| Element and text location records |
===============
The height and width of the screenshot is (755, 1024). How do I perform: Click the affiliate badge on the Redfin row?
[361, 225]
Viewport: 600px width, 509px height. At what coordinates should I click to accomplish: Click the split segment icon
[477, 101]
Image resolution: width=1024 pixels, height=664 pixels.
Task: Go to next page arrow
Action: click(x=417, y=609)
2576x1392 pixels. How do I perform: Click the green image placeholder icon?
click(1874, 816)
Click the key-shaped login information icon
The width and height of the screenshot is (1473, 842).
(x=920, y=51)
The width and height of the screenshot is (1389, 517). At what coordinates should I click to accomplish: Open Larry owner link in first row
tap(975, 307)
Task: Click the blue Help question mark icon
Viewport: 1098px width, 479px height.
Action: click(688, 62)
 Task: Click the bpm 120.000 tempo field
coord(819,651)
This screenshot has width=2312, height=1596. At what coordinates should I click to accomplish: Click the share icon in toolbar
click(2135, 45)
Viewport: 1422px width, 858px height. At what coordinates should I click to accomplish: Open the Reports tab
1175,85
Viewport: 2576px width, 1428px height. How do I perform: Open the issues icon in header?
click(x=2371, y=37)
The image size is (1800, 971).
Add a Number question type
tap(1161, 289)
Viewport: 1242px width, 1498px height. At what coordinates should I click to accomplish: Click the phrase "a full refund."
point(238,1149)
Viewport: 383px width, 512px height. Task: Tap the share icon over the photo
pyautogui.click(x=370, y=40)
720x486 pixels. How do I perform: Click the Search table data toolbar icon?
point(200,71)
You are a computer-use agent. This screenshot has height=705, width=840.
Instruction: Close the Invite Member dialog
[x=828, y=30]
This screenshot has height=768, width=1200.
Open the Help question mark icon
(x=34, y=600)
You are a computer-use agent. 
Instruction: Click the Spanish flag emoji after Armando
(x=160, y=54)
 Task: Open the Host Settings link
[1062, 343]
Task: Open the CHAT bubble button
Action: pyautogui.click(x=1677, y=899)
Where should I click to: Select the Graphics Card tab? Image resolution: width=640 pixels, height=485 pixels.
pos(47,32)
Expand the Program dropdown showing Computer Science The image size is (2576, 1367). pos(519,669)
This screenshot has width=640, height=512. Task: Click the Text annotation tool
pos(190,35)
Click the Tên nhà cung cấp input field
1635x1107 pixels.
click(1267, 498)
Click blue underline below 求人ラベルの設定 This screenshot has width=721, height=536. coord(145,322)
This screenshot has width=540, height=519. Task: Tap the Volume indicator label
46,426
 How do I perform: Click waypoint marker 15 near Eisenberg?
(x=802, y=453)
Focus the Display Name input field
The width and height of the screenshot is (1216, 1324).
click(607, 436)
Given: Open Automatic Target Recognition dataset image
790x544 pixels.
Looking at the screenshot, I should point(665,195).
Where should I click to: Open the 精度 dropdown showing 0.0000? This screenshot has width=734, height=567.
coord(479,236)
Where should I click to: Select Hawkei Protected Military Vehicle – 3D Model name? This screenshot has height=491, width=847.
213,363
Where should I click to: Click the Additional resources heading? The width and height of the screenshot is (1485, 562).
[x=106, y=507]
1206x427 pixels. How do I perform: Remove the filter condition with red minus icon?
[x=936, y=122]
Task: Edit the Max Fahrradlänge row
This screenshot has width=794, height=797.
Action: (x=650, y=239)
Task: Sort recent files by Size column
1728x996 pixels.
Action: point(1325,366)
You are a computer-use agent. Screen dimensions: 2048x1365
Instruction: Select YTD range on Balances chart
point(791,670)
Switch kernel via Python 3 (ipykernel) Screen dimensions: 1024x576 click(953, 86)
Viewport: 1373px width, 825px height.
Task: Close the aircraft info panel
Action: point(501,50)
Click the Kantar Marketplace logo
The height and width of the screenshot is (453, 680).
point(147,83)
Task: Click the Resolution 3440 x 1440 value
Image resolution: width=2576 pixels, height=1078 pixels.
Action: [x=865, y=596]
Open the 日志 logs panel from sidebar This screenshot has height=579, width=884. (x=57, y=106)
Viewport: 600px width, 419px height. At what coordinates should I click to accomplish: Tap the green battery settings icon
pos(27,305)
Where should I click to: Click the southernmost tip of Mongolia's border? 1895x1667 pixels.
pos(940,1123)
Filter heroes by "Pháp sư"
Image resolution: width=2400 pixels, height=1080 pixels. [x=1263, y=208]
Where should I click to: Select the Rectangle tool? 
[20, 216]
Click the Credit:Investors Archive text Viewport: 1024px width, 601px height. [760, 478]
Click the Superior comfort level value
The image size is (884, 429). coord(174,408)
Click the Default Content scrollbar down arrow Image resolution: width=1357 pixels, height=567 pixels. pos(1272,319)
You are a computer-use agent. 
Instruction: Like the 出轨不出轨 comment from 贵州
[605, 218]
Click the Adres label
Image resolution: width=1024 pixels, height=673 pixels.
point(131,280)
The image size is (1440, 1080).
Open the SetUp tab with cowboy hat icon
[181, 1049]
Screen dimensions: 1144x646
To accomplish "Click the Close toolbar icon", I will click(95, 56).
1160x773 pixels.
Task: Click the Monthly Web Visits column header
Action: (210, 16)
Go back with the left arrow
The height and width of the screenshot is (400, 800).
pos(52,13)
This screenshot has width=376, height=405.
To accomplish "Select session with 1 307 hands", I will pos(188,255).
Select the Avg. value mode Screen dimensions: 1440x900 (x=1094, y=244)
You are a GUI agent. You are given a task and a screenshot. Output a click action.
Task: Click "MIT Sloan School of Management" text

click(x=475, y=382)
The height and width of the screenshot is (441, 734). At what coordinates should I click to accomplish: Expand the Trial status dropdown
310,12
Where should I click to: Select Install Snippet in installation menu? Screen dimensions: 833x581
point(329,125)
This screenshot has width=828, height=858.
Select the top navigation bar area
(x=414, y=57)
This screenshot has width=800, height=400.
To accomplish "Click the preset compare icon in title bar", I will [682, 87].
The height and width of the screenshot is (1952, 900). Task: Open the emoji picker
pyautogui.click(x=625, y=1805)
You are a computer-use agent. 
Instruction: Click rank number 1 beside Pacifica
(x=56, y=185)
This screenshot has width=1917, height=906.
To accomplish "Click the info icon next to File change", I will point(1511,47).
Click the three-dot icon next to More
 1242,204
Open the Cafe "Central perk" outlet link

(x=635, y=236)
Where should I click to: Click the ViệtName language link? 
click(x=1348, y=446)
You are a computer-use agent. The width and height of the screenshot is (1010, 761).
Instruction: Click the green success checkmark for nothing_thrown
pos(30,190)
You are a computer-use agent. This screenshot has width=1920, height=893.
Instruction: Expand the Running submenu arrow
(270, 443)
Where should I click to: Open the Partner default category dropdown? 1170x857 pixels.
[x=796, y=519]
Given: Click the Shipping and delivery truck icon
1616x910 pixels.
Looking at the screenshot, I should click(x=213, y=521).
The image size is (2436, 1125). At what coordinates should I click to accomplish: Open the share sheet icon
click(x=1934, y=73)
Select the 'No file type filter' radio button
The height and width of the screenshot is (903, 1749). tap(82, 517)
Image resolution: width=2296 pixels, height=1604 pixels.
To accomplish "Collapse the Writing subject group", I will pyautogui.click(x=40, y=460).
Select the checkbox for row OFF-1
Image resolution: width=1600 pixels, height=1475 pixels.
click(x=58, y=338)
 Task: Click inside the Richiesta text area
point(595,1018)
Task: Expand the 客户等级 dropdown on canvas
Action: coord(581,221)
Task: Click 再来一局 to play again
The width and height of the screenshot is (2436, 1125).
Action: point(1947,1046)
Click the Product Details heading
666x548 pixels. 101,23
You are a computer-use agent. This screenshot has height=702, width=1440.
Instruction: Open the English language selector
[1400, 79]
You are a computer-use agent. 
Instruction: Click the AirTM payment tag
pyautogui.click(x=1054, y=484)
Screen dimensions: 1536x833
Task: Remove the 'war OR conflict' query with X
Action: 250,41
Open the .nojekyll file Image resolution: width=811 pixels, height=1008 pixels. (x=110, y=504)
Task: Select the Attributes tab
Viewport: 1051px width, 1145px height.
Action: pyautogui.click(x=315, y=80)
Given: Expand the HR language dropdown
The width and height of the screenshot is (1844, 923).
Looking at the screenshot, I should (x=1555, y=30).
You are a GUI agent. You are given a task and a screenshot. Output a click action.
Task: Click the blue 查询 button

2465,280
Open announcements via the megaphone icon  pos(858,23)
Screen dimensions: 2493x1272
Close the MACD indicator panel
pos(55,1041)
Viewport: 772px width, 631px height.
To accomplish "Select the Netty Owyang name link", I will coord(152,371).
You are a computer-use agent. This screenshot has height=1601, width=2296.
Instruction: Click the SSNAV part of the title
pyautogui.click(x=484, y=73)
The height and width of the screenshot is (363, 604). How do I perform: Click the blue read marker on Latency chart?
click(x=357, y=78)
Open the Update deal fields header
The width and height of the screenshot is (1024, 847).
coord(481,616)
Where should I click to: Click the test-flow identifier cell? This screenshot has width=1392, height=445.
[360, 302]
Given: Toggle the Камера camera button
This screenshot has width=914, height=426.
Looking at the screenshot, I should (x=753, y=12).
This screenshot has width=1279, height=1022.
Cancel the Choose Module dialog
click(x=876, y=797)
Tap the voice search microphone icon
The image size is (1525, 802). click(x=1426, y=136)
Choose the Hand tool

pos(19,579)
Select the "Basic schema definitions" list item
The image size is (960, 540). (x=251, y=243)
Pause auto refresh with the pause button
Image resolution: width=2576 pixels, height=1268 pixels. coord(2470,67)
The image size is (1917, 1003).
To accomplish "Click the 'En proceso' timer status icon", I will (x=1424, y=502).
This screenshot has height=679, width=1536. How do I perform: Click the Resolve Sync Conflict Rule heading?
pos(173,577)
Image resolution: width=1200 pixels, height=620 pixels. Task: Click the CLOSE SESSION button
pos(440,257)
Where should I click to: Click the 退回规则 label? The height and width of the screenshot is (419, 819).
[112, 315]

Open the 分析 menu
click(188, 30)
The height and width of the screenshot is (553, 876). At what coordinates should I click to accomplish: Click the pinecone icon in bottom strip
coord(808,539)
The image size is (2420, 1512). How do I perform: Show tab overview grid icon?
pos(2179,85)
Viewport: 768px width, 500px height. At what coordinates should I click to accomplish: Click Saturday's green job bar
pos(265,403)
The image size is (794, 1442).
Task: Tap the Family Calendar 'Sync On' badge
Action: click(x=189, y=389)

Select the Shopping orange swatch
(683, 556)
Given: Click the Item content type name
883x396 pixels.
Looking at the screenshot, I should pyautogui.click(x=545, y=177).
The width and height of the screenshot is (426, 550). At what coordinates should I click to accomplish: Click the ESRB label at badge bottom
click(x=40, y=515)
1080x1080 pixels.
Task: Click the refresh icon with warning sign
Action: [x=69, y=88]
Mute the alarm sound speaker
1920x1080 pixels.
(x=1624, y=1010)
===============
| What you should do |
Present the records as a numbered list, from the first line through the line containing "Action: click(688, 62)", leaving out any blank lines.

| Response to the exercise |
1. The height and width of the screenshot is (755, 1024). How do I perform: Click the affiliate badge on the Redfin row?
2. [361, 225]
3. Viewport: 600px width, 509px height. At what coordinates should I click to accomplish: Click the split segment icon
4. [477, 101]
5. Image resolution: width=1024 pixels, height=664 pixels.
6. Task: Go to next page arrow
7. Action: click(x=417, y=609)
8. 2576x1392 pixels. How do I perform: Click the green image placeholder icon?
9. click(1874, 816)
10. Click the key-shaped login information icon
11. The width and height of the screenshot is (1473, 842).
12. (x=920, y=51)
13. The width and height of the screenshot is (1389, 517). At what coordinates should I click to accomplish: Open Larry owner link in first row
14. tap(975, 307)
15. Task: Click the blue Help question mark icon
16. Viewport: 1098px width, 479px height.
17. Action: click(688, 62)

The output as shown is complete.